:: Exercise passage ::
╔══

Gate Retail Stores once encompassed 225 gas and convenience stores in 6 states. The retail management uses Retalix software and is split into two divisions. The southern division in Jacksonville includes Gate stores in Florida, and the northern division, managed from Charlotte, controls the stores in Georgia, South Carolina, North Carolina, Virginia and Kentucky. Since 2000, the company's Modus operandi has been to renovate or rebuild the profitable stores, close the marginally profitable locations, and create new stores where a good opportunity exists. Stores in Virginia and Kentucky have since been sold.

As of 2016, the division operated 73 Gate Stores. They also provided fuel to +/-150 dealer fuel/convenience stores. The company had petroleum sales of 1 million gallons per day. In 2021, Gate Stores numbered 72.
The company updated their brand name in 2016 by using all capital letters for GATE. Their store format changed in 2019. The average store size had been 2,500–4,000 square-foot (230–370 m2). They began featuring 6400 sqft buildings that included an in-store café making fresh sandwiches and pizza, smoothies and iced coffee plus frozen yogurt with toppings.

GATE Express Car Wash was launched in 2016 led by Hill Peyton. Some installations are standalone while others are beside retail store locations. All offer a 3-minute Tunnel car wash and free self-service vacuums.

Gate Fleet Service is a fleet management tool used to control purchases and increased driver accountability. The software has been sold to other petroleum distributors.

╚══

:: Record set ::
╔══

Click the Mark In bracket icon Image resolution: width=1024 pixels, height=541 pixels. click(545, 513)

╚══
╔══

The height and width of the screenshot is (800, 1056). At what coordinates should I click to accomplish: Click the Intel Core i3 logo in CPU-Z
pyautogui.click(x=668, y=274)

╚══
╔══

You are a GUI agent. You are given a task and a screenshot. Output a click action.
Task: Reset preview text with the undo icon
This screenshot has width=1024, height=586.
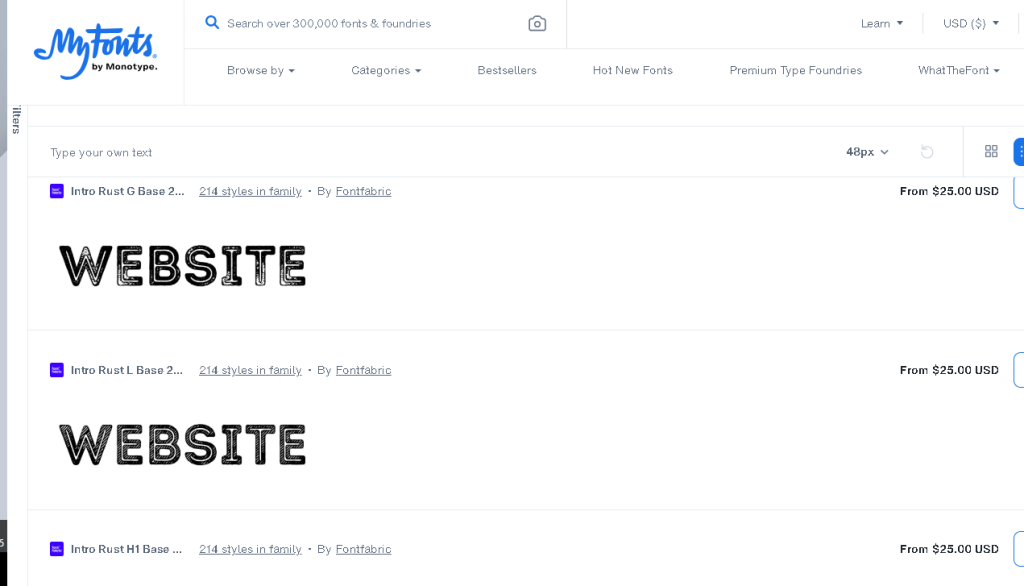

╚══

:: Your task ::
Continue the passage on Gate's retail stores, car washes and fleet service from the end of its final sentence.

:: Response area ::
Gate Fuel Service distributes fuel throughout Florida, Georgia and the Carolinas, including convenience stores owned by Gate Petroleum and others, deliveries to storage tanks at job sites, marine and bulk fueling. Their location at 9100 Philips Highway in Jacksonville has an 8800 sqft office and a 15000 sqft warehouse. It was purchased in 2006 for $6 million.

Gate Lubricants, initiated in September 2003, supplies lubricants and hydraulic fluid to commercial customers in north and central Florida.

Gate purchased majority ownership of InMotion Entertainment in 2006. InMotion is the largest airport based entertainment & electronics retailer in the United States with over 80 locations in major airports. On October 2, 2013, private equity firms Palladin Consumer Retail Partners and Bruckmann, Rosser, Sherrill & Co. announced the acquisition of InMotion Entertainment from Gate Petroleum.

==Sponsored Events==
Gate sponsors numerous civic activities and charitable events in the Jacksonville area. The most well known is the Gate River Run, the 15K US National championship race that attracts more than 15,000 runners each year—the largest 15K in the USA. Another big event is the Gate Open, a charity golf tournament for the area's best amateur and professional golfers.
The Jacksonville Fishing Rodeo, begun in 2010, is a popular family-oriented event held in June.

==Gate Foundation==
On September 24, 2008, Gate Petroleum's parent company, Gate Corporation, officially announced the establishment of the GATE Foundation, the philanthropic affiliate of Gate companies. The announcement was made during Gate's annual charity golf tournament at the Ponte Vedra Inn & Club. The 501(c)(3) non-profit, tax-exempt entity was established "to support efforts and services that nurture and protect the well-being of family and community," according to its mission statement. Hill Peyton, another son of company founder Herb Peyton, was named as its first President and Chairman of the GATE Foundation. The foundation's first major gift was $100,000 to Big Brothers Big Sisters (BBBS) of Northeast Florida.

The Gate Open in 2009 provided $75,000 for the Police Athletic League in St. Johns and Duval counties.

In 2010, Gate started an annual in-store fundraising campaign with change drop boxes at cash registers and the sale of $1 donation cards. A total of $36,000 was raised during that April for the American Red Cross. Different charities have been chosen in succeeding years.